FirstRoot is a distributed team, with members in India, Mexico, and across the United States. We quickly settled in on a one-week iteration
cycle and selected meeting times that minimized time zone challenges. A shorter iteration helped us forge relationships. In addition, it forced
us to create smaller deliverables and maximized our opportunities for sharing our insights during routine iteration meetings.
Although we developed working software in a few weeks, we didn’t have enough value to warrant a full release to the market for several
iterations. However, once we released our software, we found opportunities to improve our CI/CD pipeline. We’re now comfortable with a
variable release process, in which we sometimes release updates multiple times in a day. At other times, we hold off for a few iterations to
incorporate significant improvements.
We have much more uncertainty, so we need faster cycles for learning and adjusting
Addressing the ART size is easy: Creating a “tiny ART” of one to three agile teams works just fine. In SAFe, the Agile Team is an essential
organizational construct. If you get the teams right, it is easy to combine them into ARTs.
The more complicated challenge is how to get started when you have nothing.
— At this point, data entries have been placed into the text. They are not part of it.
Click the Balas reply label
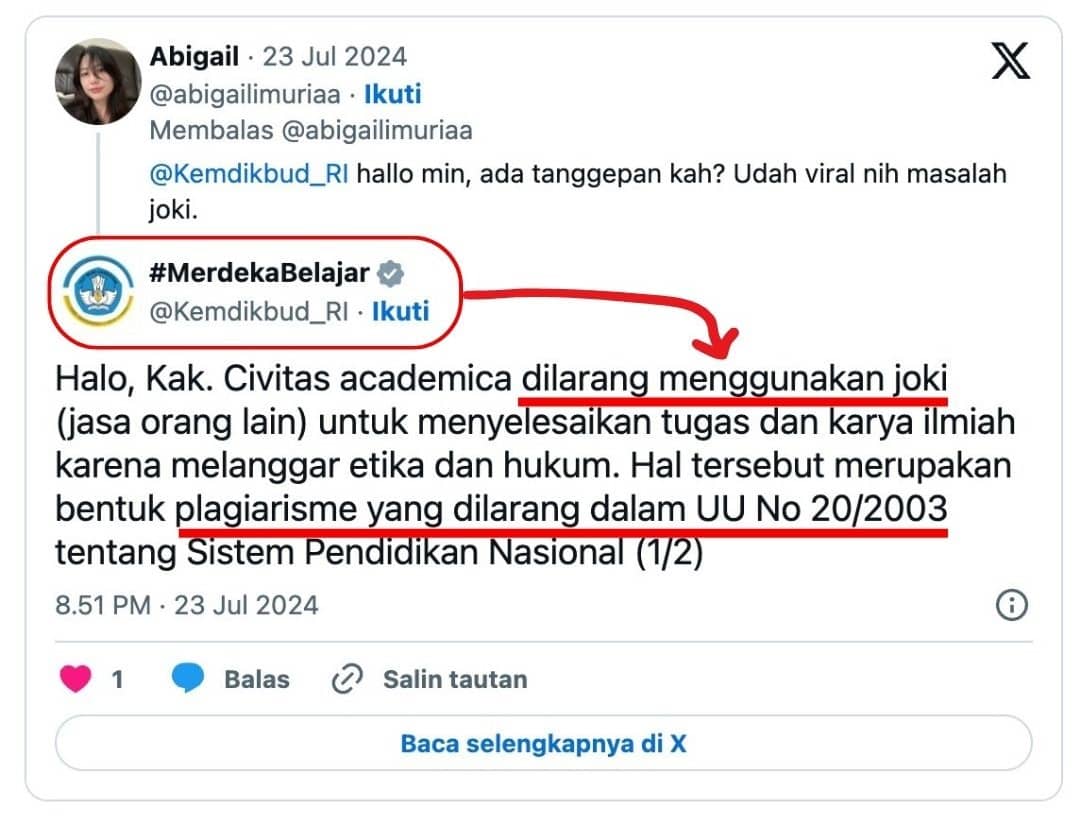tap(257, 679)
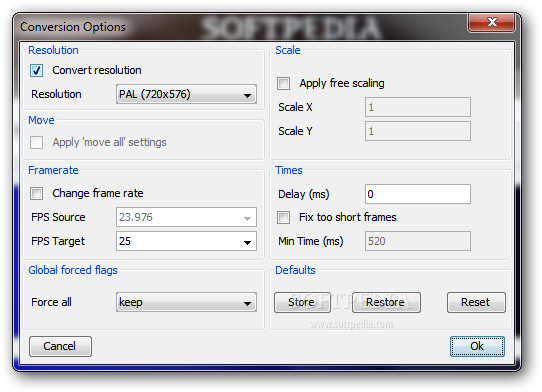Click the Cancel button
Viewport: 542px width, 392px height.
click(60, 346)
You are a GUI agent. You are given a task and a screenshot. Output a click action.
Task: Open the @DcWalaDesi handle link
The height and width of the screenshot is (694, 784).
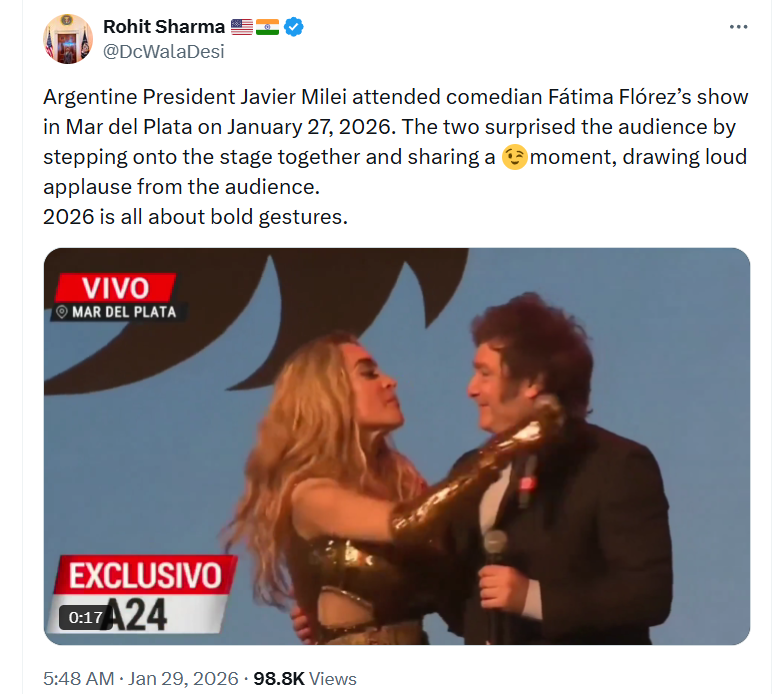(x=164, y=52)
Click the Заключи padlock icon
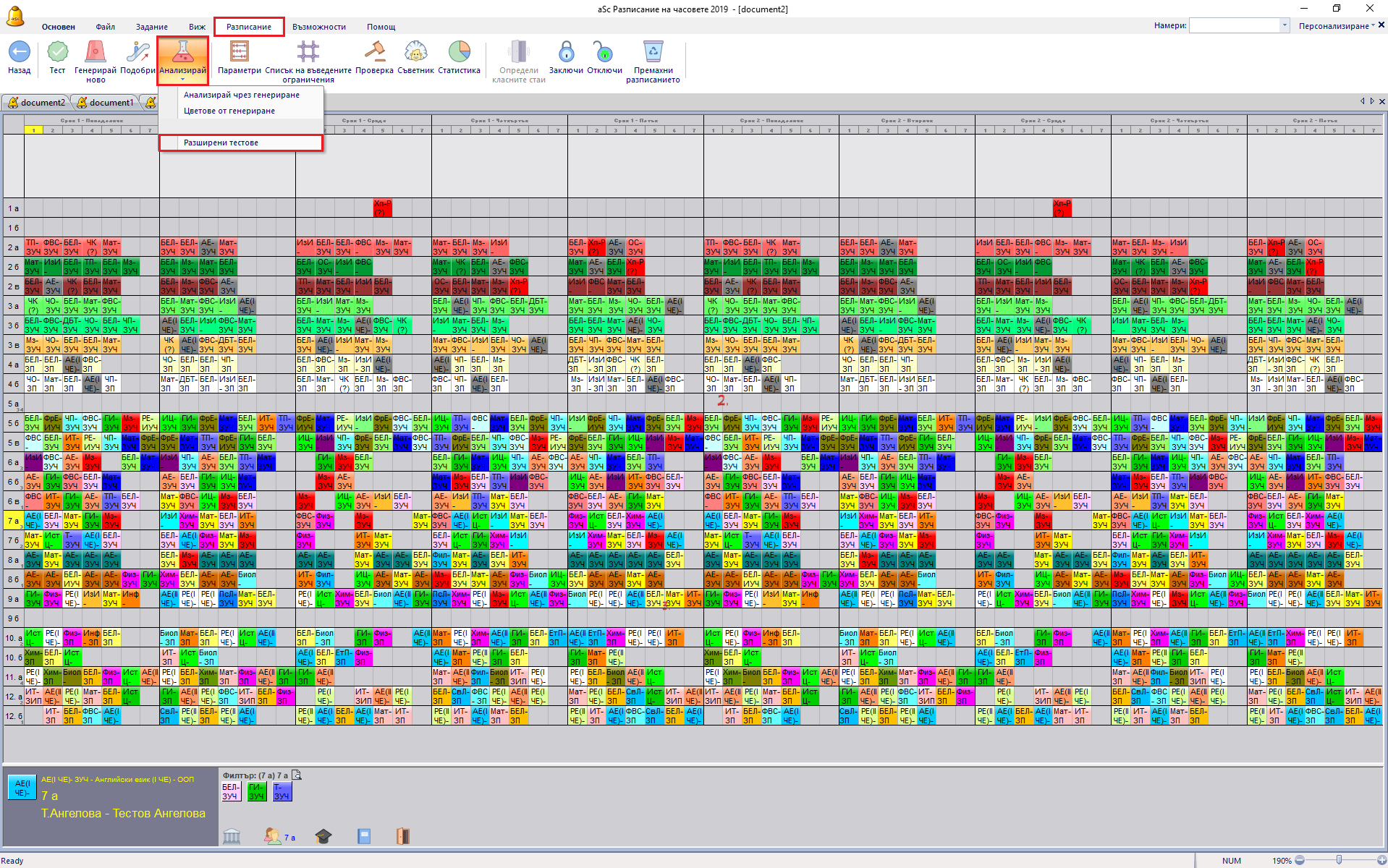 coord(566,53)
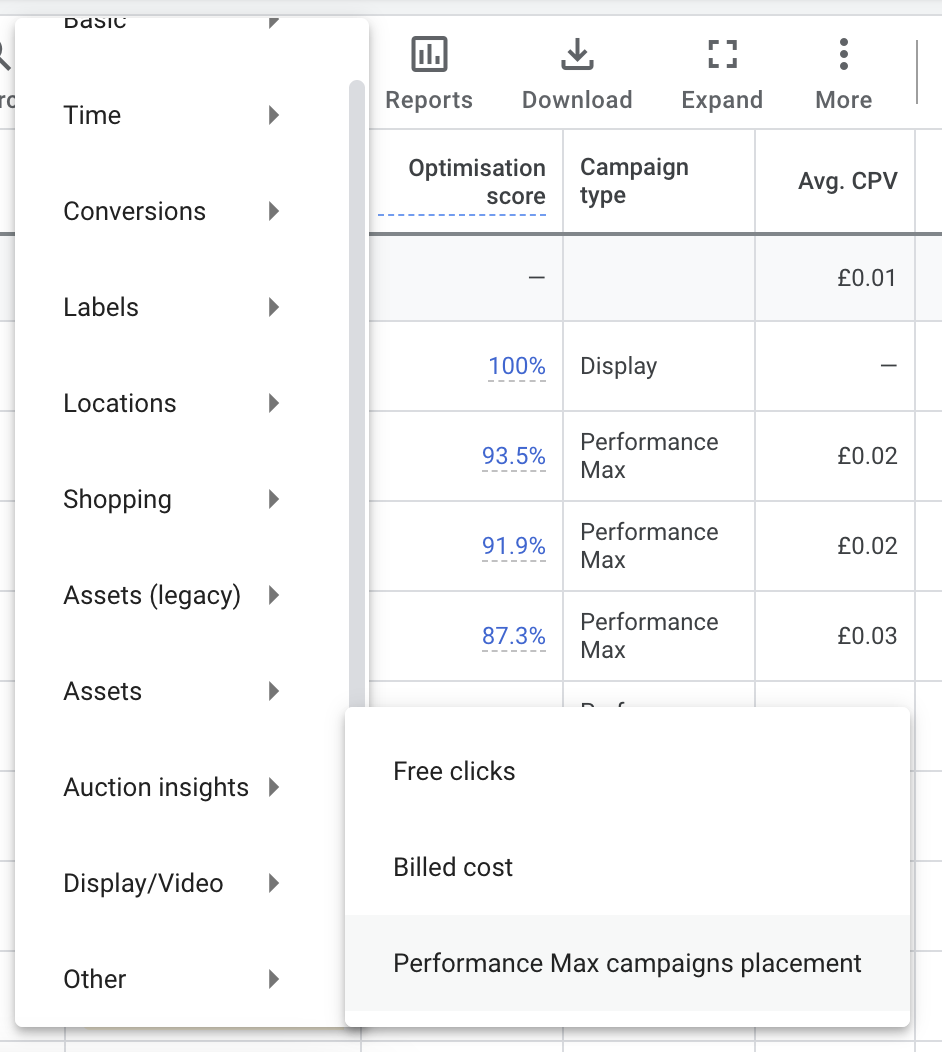942x1052 pixels.
Task: Open the Auction insights submenu
Action: pyautogui.click(x=156, y=787)
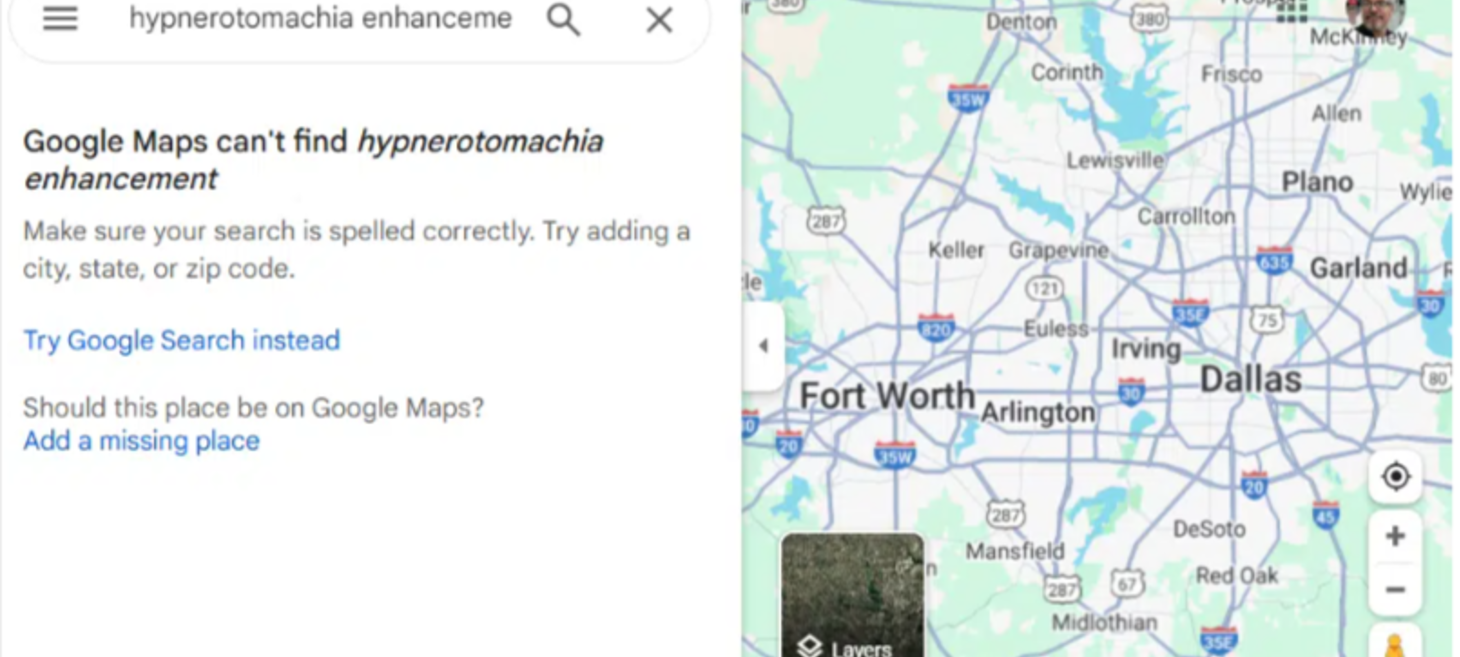Show your current location on map
The height and width of the screenshot is (657, 1460).
pyautogui.click(x=1395, y=476)
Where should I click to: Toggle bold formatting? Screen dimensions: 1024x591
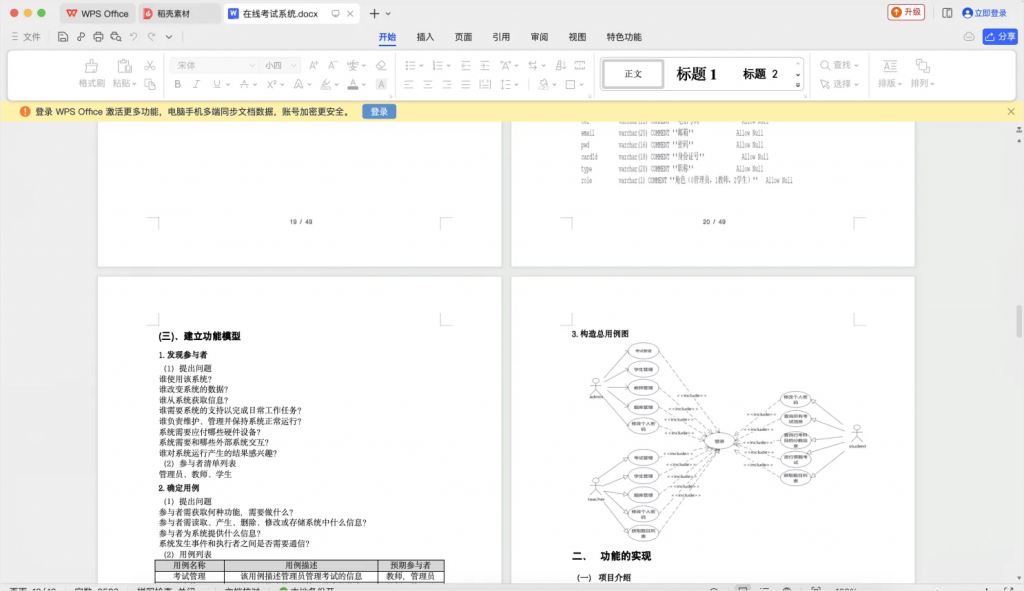click(177, 84)
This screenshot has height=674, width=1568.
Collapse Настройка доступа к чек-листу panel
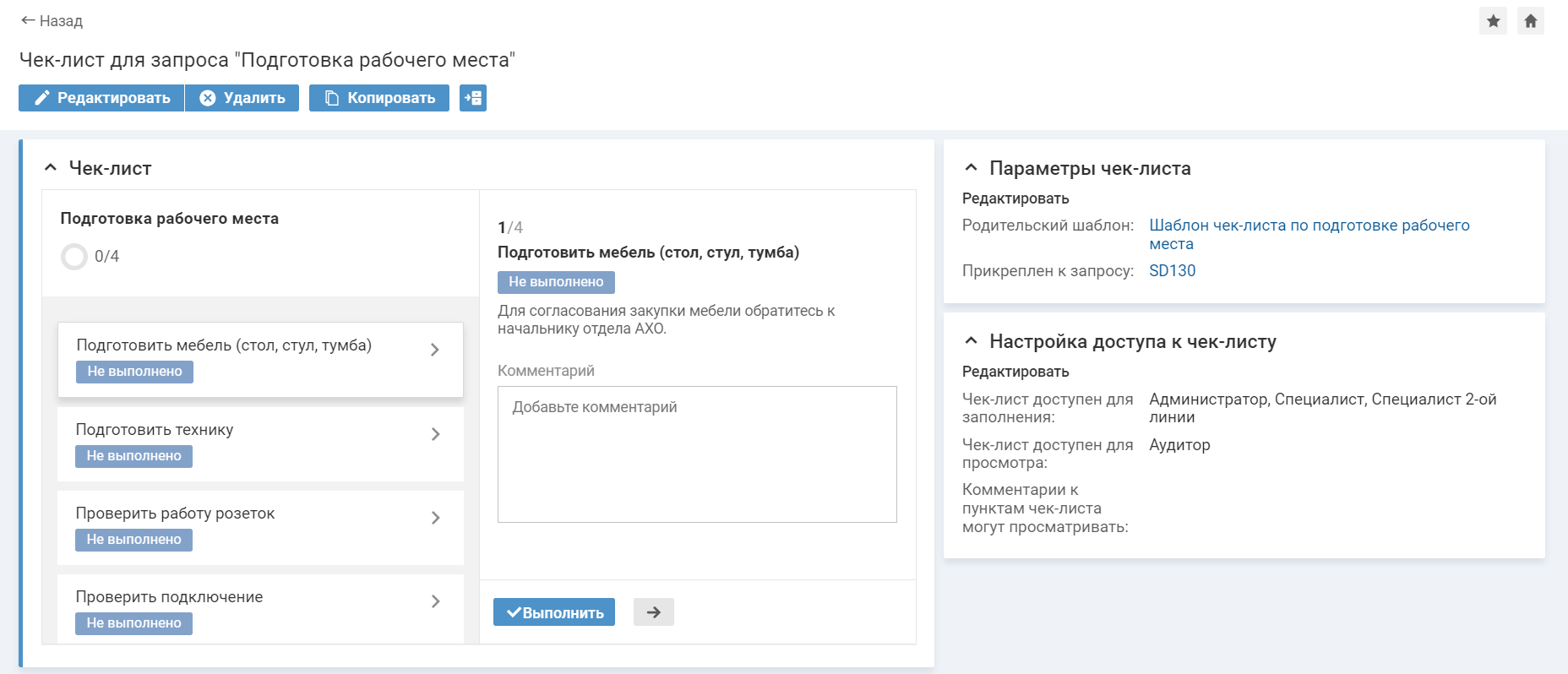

Startups require time to address questions, such as who their
users are and what technology to build on. We scaled the Agile concept of Sprint ‘0’ to a PI ‘0’ and used the SAFe implementation roadmap to
focus on the activities shown in Figure 9. The goal was to build enough working software and architectural runway to enable an effective PI
Planning cadence. Once we’ve accomplished that, we moved into the more typical quarterly PI cadence.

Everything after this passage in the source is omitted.